Soon a fifth publisher, DaoDog Press, publisher of the Tao magazine, The Empty Vessel, will do yet another new edition — stay in touch for updates on this.
This morning I realize that one of the ways I have limited myself was to buy into the belief that I needed to “earn money.” I realize that the most successful things financially in my life have been things I did “for fun” and ended up by serendipity being financially successful.
I can even start with my doing a PhD in physics — that started with my liking to tinker with things, like taking apart a flashlight over and over as a child, fascinated with how it worked. Then choosing to major in physics in college because I had so much fun doing the lab experiments and being invited to help teach the lab sessions while I was still an undergraduate. And we physics majors had to take a shop class — learning to use hand and power tools — how many girls got to do that back in the early 1960’s!!! — more fun.
Then I went to grad school and worked on bubble chamber experiments at big particle accelerators because of how much fun I had back in college when a professor took some of us physics majors to visit an accelerator and help with an experiment he was working on. The money for grad school came from stipends I got as a teaching assistant and then a research assistant. I enjoyed teaching the lab sessions for the undergraduate physics course, as I had done while my undergraduate years.
Then there is photography — I was given a simple brownie box camera when I was about 13.
Then I was given a good 35mm film camera when I was in college. A boyfriend in grad school got me started making black-and-white prints in a darkroom. I enjoyed wandering around making photos of whatever caught my eye — no particular “reason” for making those images. Photographing kept me out in nature during grad school, and student art sales gave me an outlet for my creations.
Then my time with Gia-fu Feng led me to illustrate with my photos our edition of the Chinese classic, Tao Te Ching.
And how is it that I found my Native American friends? By being drawn to their spiritual ceremonies that happened out in nature rather than in churches — sweat lodges, sunrise ceremonies and long silent walks. These took me to a more expanded state of being than what I had found while photographing nature.

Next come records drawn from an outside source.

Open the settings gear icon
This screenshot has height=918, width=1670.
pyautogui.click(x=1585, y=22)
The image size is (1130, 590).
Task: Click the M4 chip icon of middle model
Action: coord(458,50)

There is more history I will write — but at this moment I want to look at “now”
I have a hard time with “work,” with “labor” — is that due in part from my “native” culture? with how I was born with no labor? I hesitate to speak of this, not wanting to be seen as lazy, not wanting to feel guilty for not being purposeful. But this difference comes to mind over and over. I am tired of trying to fit into a culture that is not my own, that of assuming work is virtuous. I much prefer the smile that comes to me when I let myself just “be,” when I sit back and take in this world I find myself in — for instance, how did there get to be chickadees in my world — ones I see close-up on the shelf feeder outside the window behind my living room couch?
And then there’s that deep blue in the sky — so luscious!
And I have noticed that often when I am in this state of just “being,” paradoxically, I find myself moved to “do” something — action that just emerges naturally, that is not forced.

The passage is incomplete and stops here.